(Records for locating words and elements)

+--

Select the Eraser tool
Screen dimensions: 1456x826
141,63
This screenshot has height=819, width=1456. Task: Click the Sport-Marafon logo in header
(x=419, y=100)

+--

_Directions:_
Extract every line of the items above that contains the string "header".

_Result of this task:_
This screenshot has height=819, width=1456. Task: Click the Sport-Marafon logo in header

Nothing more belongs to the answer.